■ Supplied information:
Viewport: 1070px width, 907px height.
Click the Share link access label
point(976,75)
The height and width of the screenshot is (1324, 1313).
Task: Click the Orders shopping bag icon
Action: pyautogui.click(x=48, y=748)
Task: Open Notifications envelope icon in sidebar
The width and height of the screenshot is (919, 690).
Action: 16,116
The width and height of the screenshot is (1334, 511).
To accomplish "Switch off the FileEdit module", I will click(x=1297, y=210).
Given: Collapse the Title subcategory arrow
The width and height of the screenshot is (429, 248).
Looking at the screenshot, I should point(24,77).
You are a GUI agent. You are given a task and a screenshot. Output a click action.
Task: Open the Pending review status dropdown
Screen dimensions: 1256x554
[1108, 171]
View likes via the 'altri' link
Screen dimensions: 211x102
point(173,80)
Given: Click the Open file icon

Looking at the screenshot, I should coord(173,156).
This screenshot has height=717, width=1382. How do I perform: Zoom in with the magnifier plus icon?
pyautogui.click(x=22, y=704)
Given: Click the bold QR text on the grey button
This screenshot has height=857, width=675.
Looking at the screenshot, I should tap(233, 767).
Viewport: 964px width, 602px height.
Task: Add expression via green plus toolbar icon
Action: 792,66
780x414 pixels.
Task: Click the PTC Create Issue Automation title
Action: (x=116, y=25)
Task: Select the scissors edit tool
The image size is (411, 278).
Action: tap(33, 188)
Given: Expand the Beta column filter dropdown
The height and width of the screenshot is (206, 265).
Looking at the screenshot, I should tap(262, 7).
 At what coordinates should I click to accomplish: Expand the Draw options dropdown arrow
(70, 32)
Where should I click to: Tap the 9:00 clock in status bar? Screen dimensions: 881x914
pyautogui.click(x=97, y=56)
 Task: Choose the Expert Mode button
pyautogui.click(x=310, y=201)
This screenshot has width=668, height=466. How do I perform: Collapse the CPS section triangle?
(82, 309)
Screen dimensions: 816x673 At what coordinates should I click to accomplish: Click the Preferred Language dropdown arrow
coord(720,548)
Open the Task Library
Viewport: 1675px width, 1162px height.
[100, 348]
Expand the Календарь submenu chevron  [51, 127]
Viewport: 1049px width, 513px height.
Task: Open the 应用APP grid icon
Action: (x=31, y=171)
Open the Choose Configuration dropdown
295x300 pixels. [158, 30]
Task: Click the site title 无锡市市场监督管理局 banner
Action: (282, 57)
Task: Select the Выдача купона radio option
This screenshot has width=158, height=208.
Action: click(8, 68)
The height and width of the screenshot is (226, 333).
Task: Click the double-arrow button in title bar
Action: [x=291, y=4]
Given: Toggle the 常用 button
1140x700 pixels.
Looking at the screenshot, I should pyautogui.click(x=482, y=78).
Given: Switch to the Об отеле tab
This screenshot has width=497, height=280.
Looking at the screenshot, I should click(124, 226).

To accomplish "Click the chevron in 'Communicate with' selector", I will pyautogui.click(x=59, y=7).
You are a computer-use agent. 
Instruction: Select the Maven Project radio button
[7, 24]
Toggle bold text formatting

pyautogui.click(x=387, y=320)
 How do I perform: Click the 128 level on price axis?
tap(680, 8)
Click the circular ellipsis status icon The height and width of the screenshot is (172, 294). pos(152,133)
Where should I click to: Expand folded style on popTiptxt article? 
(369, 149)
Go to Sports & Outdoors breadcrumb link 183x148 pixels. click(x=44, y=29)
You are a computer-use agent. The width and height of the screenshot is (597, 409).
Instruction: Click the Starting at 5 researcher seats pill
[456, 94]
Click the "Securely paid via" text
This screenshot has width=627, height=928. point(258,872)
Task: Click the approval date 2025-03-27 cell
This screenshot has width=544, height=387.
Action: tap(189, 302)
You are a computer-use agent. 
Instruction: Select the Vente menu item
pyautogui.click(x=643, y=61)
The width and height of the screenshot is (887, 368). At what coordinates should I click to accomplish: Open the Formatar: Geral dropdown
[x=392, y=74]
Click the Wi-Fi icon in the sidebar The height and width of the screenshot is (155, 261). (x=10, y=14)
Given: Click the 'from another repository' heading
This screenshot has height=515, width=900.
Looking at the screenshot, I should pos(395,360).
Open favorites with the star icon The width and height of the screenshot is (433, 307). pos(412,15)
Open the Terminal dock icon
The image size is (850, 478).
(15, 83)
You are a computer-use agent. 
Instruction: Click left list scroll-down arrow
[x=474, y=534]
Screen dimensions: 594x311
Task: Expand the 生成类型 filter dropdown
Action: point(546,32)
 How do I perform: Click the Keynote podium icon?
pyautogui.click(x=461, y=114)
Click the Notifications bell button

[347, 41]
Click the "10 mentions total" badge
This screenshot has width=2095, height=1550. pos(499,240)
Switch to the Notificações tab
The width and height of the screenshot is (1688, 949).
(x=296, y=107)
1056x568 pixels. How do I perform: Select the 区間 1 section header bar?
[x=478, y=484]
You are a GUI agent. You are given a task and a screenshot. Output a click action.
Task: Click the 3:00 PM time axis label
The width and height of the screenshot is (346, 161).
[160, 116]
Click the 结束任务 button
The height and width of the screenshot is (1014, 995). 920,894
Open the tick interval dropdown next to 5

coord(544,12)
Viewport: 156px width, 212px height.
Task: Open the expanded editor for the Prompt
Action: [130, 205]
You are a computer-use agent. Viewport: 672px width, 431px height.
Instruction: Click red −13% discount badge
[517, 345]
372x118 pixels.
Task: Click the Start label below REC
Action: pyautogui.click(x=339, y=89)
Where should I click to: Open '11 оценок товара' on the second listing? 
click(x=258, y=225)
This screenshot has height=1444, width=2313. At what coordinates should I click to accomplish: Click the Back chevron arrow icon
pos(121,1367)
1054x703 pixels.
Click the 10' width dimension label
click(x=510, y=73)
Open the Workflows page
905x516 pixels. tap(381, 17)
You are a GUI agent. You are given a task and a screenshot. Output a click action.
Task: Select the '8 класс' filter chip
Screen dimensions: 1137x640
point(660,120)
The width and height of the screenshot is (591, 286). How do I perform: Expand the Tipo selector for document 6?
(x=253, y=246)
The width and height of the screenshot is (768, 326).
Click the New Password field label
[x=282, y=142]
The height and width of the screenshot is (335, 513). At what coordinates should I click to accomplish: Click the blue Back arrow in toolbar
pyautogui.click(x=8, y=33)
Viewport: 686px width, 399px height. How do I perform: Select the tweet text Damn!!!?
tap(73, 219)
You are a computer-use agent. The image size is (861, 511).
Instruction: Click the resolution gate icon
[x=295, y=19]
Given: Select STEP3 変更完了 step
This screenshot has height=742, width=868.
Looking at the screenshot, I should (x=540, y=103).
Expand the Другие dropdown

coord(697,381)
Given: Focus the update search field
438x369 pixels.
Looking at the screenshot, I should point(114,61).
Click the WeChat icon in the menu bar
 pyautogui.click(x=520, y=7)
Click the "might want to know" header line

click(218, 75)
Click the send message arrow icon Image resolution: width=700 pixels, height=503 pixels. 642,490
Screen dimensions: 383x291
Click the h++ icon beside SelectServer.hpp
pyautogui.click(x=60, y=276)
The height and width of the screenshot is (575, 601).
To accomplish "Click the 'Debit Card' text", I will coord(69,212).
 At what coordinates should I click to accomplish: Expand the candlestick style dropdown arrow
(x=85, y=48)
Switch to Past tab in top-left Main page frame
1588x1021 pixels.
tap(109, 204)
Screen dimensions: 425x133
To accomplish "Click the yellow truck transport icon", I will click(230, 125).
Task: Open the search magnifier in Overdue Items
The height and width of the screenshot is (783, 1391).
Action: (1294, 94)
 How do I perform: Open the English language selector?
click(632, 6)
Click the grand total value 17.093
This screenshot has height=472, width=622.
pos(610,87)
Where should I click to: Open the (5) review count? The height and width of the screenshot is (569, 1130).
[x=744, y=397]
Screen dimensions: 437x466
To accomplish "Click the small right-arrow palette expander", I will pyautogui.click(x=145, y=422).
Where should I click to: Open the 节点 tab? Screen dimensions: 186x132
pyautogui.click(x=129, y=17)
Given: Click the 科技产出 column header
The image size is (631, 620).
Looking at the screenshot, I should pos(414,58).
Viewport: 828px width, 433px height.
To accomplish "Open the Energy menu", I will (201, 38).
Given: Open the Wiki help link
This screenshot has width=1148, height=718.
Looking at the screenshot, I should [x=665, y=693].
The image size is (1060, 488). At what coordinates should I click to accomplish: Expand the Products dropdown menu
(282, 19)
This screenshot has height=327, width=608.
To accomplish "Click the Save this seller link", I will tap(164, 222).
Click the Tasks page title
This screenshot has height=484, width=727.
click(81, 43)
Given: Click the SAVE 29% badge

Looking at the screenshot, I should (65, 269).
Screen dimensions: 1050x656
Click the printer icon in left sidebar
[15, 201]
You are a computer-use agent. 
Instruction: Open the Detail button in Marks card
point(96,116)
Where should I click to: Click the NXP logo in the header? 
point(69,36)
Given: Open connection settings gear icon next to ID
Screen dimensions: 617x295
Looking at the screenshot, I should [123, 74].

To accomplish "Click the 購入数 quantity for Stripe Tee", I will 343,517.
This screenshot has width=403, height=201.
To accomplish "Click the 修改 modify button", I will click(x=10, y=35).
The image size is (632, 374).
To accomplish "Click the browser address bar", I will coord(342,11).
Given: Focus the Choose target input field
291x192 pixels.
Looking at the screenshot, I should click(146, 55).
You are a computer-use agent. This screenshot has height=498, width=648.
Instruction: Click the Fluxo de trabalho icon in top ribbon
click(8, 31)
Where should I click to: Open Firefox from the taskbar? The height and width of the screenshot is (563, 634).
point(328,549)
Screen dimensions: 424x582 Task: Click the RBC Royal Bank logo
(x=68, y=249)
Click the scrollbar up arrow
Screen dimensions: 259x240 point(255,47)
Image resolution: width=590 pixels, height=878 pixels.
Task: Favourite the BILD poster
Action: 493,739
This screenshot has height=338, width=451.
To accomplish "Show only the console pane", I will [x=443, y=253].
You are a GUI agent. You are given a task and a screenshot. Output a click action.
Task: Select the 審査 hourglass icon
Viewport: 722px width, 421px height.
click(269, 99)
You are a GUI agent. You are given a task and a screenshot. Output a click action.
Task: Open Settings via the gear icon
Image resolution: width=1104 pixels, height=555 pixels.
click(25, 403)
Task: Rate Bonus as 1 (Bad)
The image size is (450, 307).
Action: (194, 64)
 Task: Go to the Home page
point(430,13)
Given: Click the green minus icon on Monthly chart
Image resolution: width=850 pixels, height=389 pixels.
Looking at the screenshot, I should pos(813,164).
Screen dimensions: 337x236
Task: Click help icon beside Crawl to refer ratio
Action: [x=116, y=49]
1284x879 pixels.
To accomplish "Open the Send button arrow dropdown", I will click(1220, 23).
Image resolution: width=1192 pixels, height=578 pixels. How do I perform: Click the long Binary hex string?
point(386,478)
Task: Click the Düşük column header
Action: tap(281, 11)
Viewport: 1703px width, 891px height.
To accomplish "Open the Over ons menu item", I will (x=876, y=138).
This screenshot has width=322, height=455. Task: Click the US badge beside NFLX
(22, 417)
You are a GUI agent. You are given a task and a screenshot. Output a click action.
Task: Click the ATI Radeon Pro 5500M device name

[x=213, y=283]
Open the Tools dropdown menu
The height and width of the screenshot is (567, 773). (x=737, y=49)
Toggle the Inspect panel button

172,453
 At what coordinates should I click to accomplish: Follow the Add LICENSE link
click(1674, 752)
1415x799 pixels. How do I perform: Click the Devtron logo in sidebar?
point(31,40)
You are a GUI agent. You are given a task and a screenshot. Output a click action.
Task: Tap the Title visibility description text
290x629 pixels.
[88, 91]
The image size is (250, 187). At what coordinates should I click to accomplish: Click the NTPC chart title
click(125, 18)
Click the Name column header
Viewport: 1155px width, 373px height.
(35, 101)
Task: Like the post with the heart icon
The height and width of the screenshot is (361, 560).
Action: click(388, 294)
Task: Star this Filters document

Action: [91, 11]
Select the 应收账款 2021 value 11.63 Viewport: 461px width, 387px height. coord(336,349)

■ Problem: Write out again, word for word, everything from the start of the lines down to the line containing "[1108, 171]".

■ Exercise output:
Viewport: 1070px width, 907px height.
Click the Share link access label
point(976,75)
The height and width of the screenshot is (1324, 1313).
Task: Click the Orders shopping bag icon
Action: pyautogui.click(x=48, y=748)
Task: Open Notifications envelope icon in sidebar
The width and height of the screenshot is (919, 690).
Action: 16,116
The width and height of the screenshot is (1334, 511).
To accomplish "Switch off the FileEdit module", I will click(x=1297, y=210).
Given: Collapse the Title subcategory arrow
The width and height of the screenshot is (429, 248).
Looking at the screenshot, I should point(24,77).
You are a GUI agent. You are given a task and a screenshot. Output a click action.
Task: Open the Pending review status dropdown
Screen dimensions: 1256x554
[1108, 171]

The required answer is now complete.